Task inputs.
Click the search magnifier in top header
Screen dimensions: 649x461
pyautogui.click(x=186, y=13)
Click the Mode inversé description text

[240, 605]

Task. Copy out every line of the records above, with no changes.

Reply to the exercise.
Click the search magnifier in top header
Screen dimensions: 649x461
pyautogui.click(x=186, y=13)
Click the Mode inversé description text

[240, 605]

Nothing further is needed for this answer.